A horrible stench had overtaken the downtown-bound subway car.

The smell of death?

In fact, the beleaguered W train may soon be put out of its misery.

It’s one of two city subway lines and 16 bus routes that the cash-strapped Metropolitan Transportation Authority has threatened to eliminate—among various other cost-cutting and fund-raising measures—if Albany doesn’t chip in to help cover the transit system’s expected $1.2 billion budget deficit.

If the proposed cuts proceed as planned, the W’s exit would somewhat coincide with that of the outgoing U.S. president, with whom it appropriately shared an initial, an era (2001-2008) and dismal approval ratings.

The aptly named Dubya is the worst-ranked of all 21 city subway lines rated annually by the transit advocacy group, the Straphangers Campaign, using M.T.A. data—a dubious distinction the loathsome line has earned for the past three years running.

Offering “the least amount of daytime service” and arriving “with below-average regularity,” W trains are also “less clean” and “break down more often” than average. Every 87,001 miles or so, in fact, the W is delayed by some type of mechanical failure. The average subway car makes it nearly twice that far (149,646 miles) before faltering.

Not that subway riders probably expect much. It is, after all, the rusty, supplemental third-string quarterback of the M.T.A.’s current yellow-coded Broadway-line roster, providing a less capable but basically dependable backup to the N line in Queens, the R line in Manhattan and, in some spots, the Q.

Even the most jaded subway grumps can take at least some comfort in the fact that, if the “Never” or “Rarely” train lets you down, the “Worst” train will be there. Eventually. Albeit only on weekdays—and never later than 11 at night.

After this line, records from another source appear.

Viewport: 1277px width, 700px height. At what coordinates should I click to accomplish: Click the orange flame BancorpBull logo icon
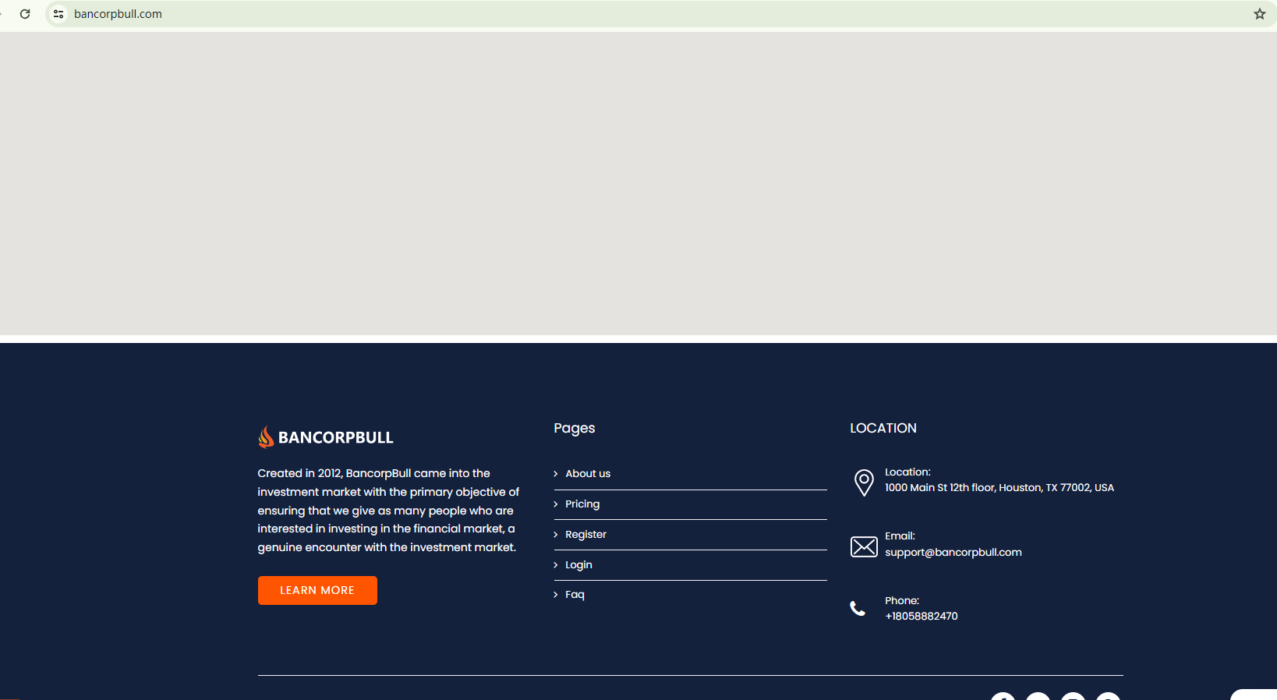(266, 437)
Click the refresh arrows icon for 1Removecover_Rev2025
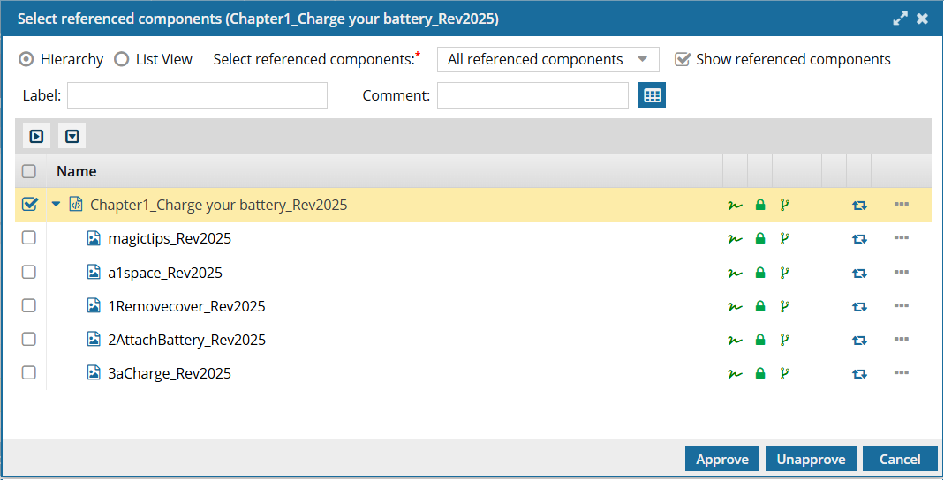This screenshot has height=480, width=944. 858,307
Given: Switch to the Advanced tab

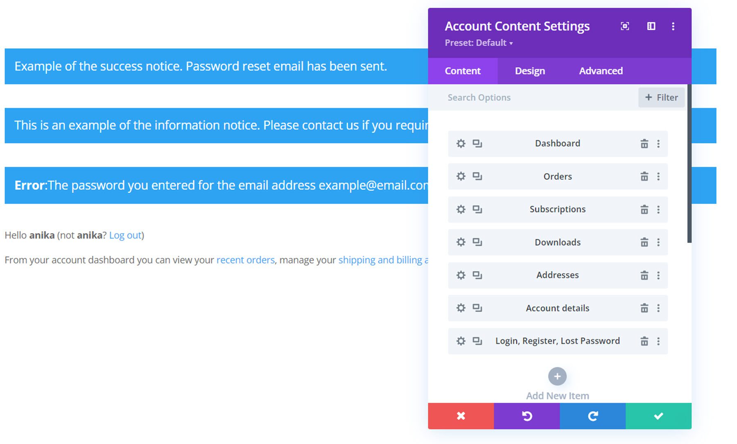Looking at the screenshot, I should 601,71.
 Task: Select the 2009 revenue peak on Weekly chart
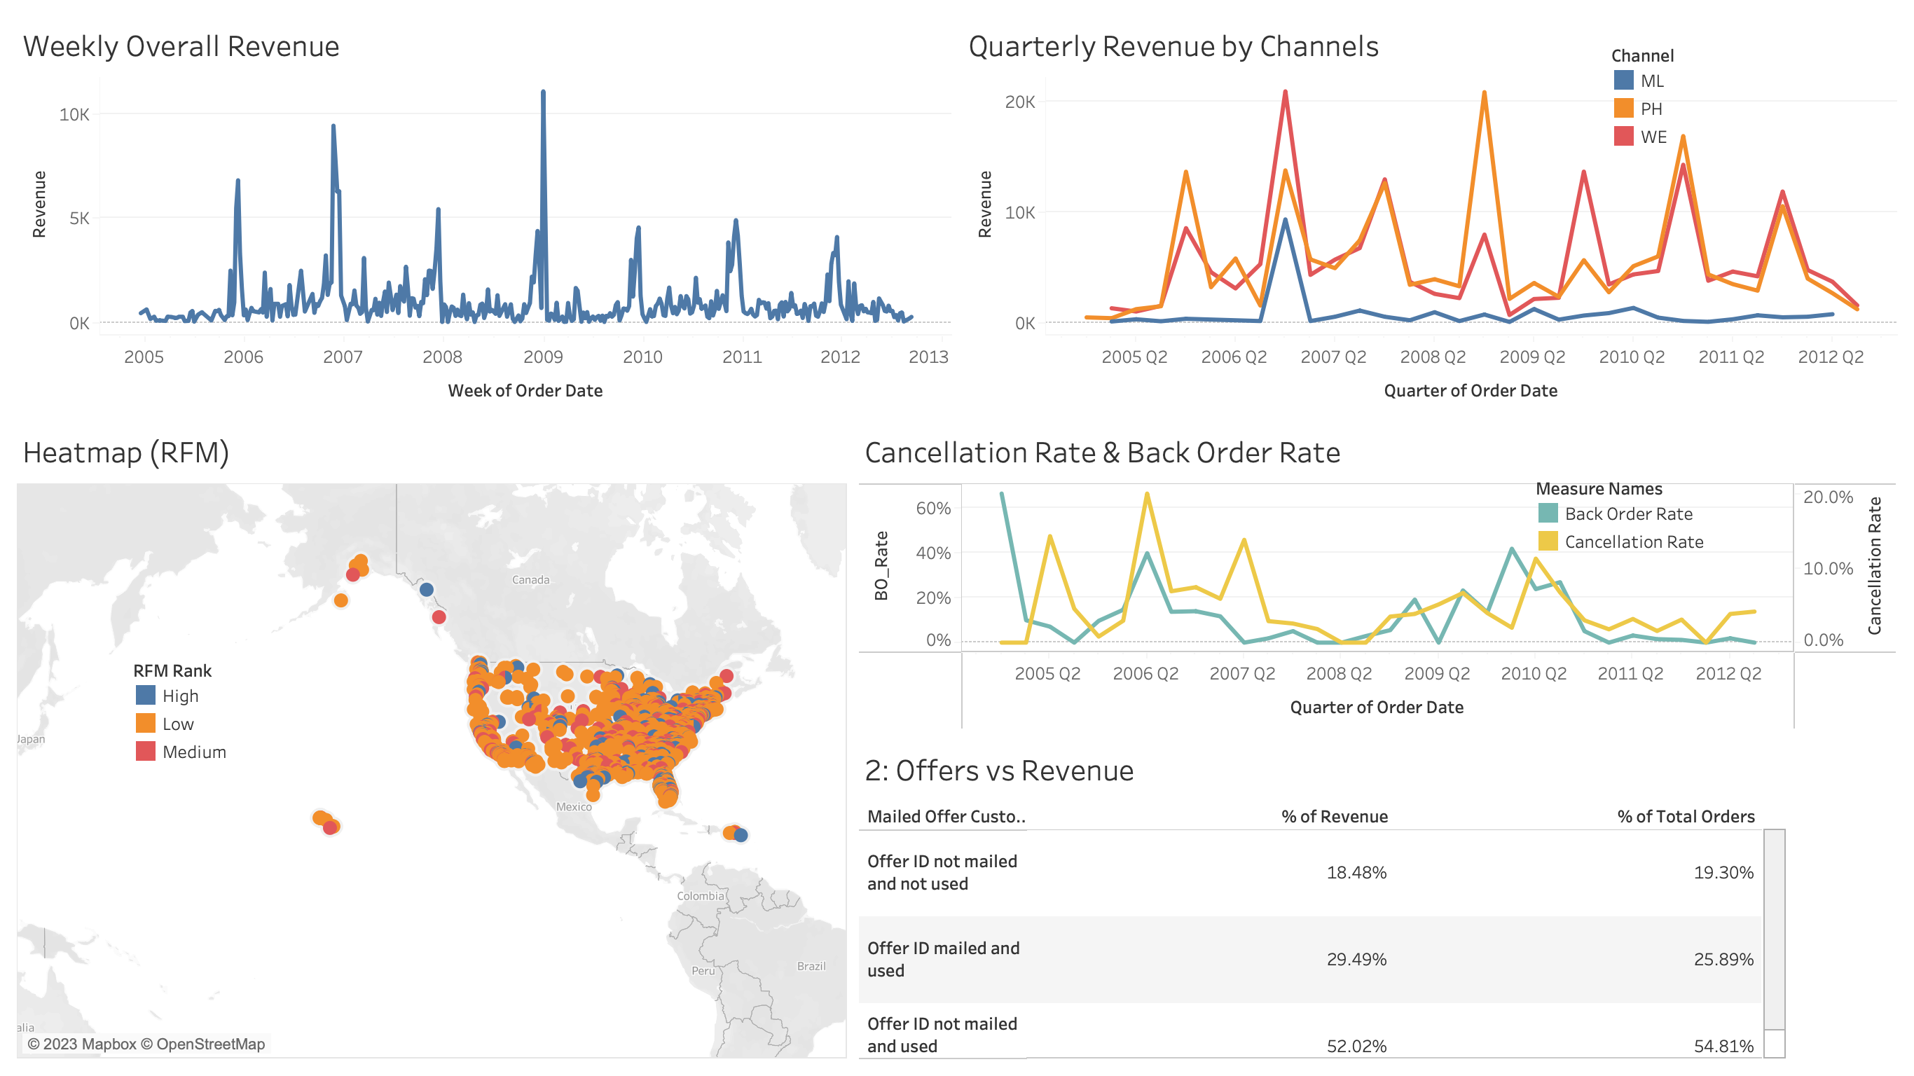coord(543,91)
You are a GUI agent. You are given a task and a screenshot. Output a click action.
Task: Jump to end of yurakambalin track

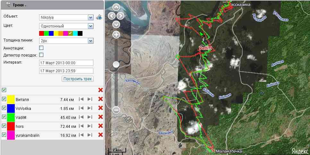click(x=90, y=135)
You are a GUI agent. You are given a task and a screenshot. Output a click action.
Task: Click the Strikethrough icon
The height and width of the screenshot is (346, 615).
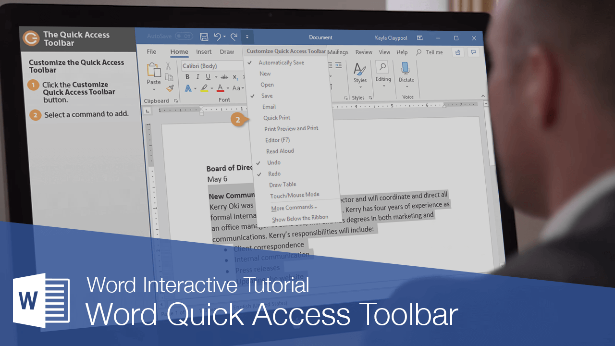224,76
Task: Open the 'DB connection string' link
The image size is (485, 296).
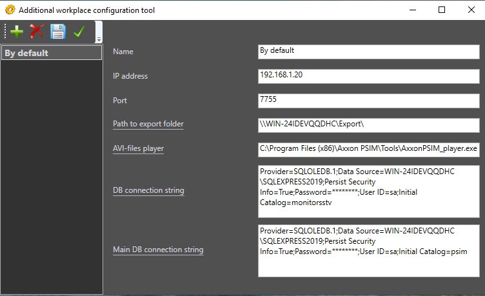Action: [x=148, y=190]
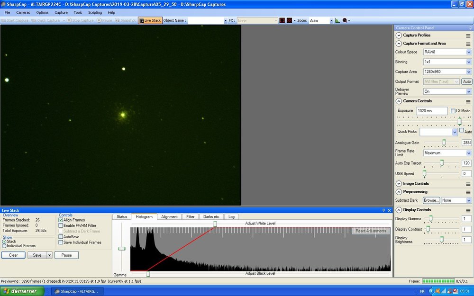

Yet, for all the inconvenience, W riders are slightly more likely to find a seat during rush hour, a significant upside that makes the specter of the train’s possible shuttering a veritable fustercluck in the making.

Without the W, will the overburdened N and R trains suddenly become as bone-crushingly overcrowded as the No. 6?

“That’s a scary thought,” said Long Island City resident Matthew Principe as he prepared to board a relatively empty Manhattan-bound W train at Queensboro Plaza on Monday morning.

Like many W riders polled for this article, Mr. Principe appeared resigned to that fate, noting that in some subway stations, it seemed W signs were already being replaced.

Mr. Principe said he would simply make do with whatever other yellow-line train came along first; the Q train, for instance, which, under the M.T.A.’s plan, would ultimately be extended to Astoria in order to cover any gaps in the former W service area.

Riders of other subway lines and bus routes have been a lot more vocal in railing against the proposed cuts.

At a public hearing last week, an outspoken contingent of angry, placard-wielding demonstrators loudly bemoaned the potential demise of the popular M8 crosstown bus. Meanwhile, at the Fulton Street subway station in Lower Manhattan, a mock funeral was held to memorialize the similarly condemned Z train.

No such love for the doomed W.

“It’s been at the bottom of the barrel,” admitted Straphangers Campaign spokesman Gene Russianoff, who delivered last week’s Z eulogy, borrowing heavily from Psalm 23: “… goodness and mercy shall follow the Z in all its days …”

Despite the many lyrical possibilities that the W’s own various eccentricities could certainly provide for his musings, Mr. Russianoff said he had no immediate plans to similarly memorialize the other extinction-bound train.

But that’s not to say that the Dubya is not worth saving. “As much fun as we poke at these lines, for most people, it’s their lifeline to their jobs,” Mr. Russianoff said. “They have lots of complaints about them, but it’s like someone you’ve been married to for 25 years,” he added, laughing. “There are good points and bad points.”

Noted subway aficionado and amateur historian David Pirmann outlined the W’s potentially short lifespan as one of once-vast potential, formerly running all the way from Astoria to Coney Island, but lately, diminishing returns: The limited service at present halts at Whitehall Street.

“I think it will be missed when local riders along Broadway and in Astoria realize their train interval just got halved!” wrote Mr. Pirmann in an email. “Otherwise, probably not, it didn’t serve any particularly unique routing (mostly the same as the N + R).”